Associate Bonus Watch 2007, Biglaw, Bonuses, Litigatrix, Partner Profits, Susan Estrich

News that Quinn Emanuel Associates Are Sure To Love

Quinn Emanuel Urquhart Oliver Hedges associate salary Abovethelaw Above the Law blog.jpgSome associates at Quinn Emanuel are a tad grumpy these days. But here are three items to cheer them up:
1. Profits per partner clear $3 million. As we previously reported in these pages, some QE associates were rather unhappy with their bonuses. But look on the bright side: stingy bonuses mean more money once you make partner.
As reported by Zusha Elinson in the Recorder:

Quinn Emanuel Urquhart Oliver & Hedges continued its screaming ascent in 2007 with financial results that should put a scare into the most profitable New York firms.

The Los Angeles-based litigation shop reported that profits per partner hit the $3 million mark last year — a height surpassed by only three firms on the Am Law 100 list for 2006.

“That’s Wachtell country,” said Ronald Beard, a law firm consultant with the Zeughauser Group, referring to the highly profitable New York deal shop Wachtell, Lipton, Rosen & Katz.

Managing partner John Quinn offered a rebuttal to the bonus complaints:

The financial results didn’t prevent some associates from complaining about their bonuses. Legal blog Above the Law reported griping that the firm unexpectedly drew the line for full year-end bonuses at 2,100 hours, 100 hours more than the previous year.

Quinn said that decisions about bonuses are made at the end of the year, not beforehand, and that 2,100 was “not necessarily” a bright line. He added that Quinn associates were given a special bonus this year on top of the normal ones, matching a move made by only a few elite New York firms.

“If [Quinn associates] are not the most highly paid, they’re among the most highly paid in the country,” Quinn said. “Any suggestion that the firm has done really, really well and the associates haven’t shared is false.”

We have a rebuttal to the rebuttal from a disgruntled associate. Check it out — but caveat lector, this tipster may have an ax to grind — after the jump.
Update: Note the many defenders of the firm in the comments. Not all associates are whiny bee-atches!
2. Susan Estrich is in da house. Quinn seems to have a weakness for high-powered litigatrices. Already home to former Stanford Law dean Kathleen Sullivan, the firm just added Susan Estrich, who joins as Of Counsel in the Los Angeles office. From one associate:

Susan Estrich just joined our firm. Classic.

Now when I watch Fox News at home, I’ll hear plugs of work.
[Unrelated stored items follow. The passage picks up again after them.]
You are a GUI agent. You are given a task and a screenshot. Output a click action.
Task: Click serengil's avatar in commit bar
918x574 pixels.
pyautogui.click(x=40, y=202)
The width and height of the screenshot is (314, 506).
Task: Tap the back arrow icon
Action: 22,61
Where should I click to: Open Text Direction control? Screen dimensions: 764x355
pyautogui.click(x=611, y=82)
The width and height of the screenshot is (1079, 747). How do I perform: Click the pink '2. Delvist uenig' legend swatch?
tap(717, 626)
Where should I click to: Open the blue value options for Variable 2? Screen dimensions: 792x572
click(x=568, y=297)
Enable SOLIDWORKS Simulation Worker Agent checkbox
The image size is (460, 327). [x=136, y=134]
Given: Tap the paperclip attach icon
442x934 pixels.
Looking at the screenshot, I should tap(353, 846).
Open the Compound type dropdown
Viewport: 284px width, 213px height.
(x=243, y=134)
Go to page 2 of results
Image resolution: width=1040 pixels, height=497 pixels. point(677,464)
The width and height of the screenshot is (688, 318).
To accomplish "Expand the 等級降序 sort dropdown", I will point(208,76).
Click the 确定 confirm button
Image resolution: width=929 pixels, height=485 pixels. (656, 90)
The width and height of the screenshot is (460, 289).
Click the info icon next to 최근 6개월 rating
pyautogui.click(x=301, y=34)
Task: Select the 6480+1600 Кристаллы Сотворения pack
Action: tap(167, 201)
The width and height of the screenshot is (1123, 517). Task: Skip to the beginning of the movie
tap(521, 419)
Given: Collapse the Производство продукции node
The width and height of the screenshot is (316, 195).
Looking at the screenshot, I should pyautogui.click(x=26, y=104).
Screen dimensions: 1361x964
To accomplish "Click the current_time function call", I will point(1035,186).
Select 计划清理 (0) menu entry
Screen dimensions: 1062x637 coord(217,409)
3. Retention bonuses: We’re looking into reports of retention bonuses in the high five-figures, which vest in 18 months. In light of the dissatisfaction in the ranks, retention bonuses may be just what the doctor ordered.
Quinn Partner Profits Clear $3 Million [The Recorder via Law.com]
Earlier: Associate Bonus Watch: A Few More Updates


Here’s a response to the comments from managing partner John Quinn, from a Quinn Emanuel associate who joined the firm as a lateral. The opinions expressed are just those of our correspondent, of course.

The comment in the article from from John Quinn stating that “Any suggestion that the firm has done really, really well and the associates haven’t shared” is patently false, which was apparent after hearing comments at an associates’ meeting last night….

Of course decisions about bonuses are made at the end of the year – that’s true at any law firm. However, decisions about the hurdles associates have to jump to GET those bonuses should NOT be made at the end of the year – they should be laid out, up front, transparently and openly, so that everyone knows what they’re striving for. After Quinn’s message at the last “State of the Firm” address last January, people made the (not unreasonable) assumption that if they hit 2000, they were “safe.” To screw associates who hit between 2000 and 2100 without announcing the increased expectation in advance is unconscionable.

As for the “special bonus” – well, laterals were fu**** on that one. The email from John Quinn said it would be paid to anyone “on track” to bill 1900 hours in calendar year 2007. And the firm’s fiscal year is January 1 – December 31. So anyone who was “on track” to bill that number got the bonus, right? Hah. [Update: One commenter disputes this: “The firm’s fiscal year is December 1 – November 30. Take your email’s complaints with a grain of salt.”]

For laterals… the bonus was pro-rated. Fair enough, you think – if someone arrived in, say, May, then they should only be paid the May – December share of the bonus. Except… it was “pro-rated” beyond that. The “special bonus” was not calculated from January 1, 2007 to December 31, 2007 – it was calculated from November 2006 to November 2006!!!! The reason? “We promised to pay the bonus at the end of November – which we did – and we needed numbers for November. The only numbers we had for November were for November 2006, so we used those. Laterals didn’t have numbers for November or December 2006.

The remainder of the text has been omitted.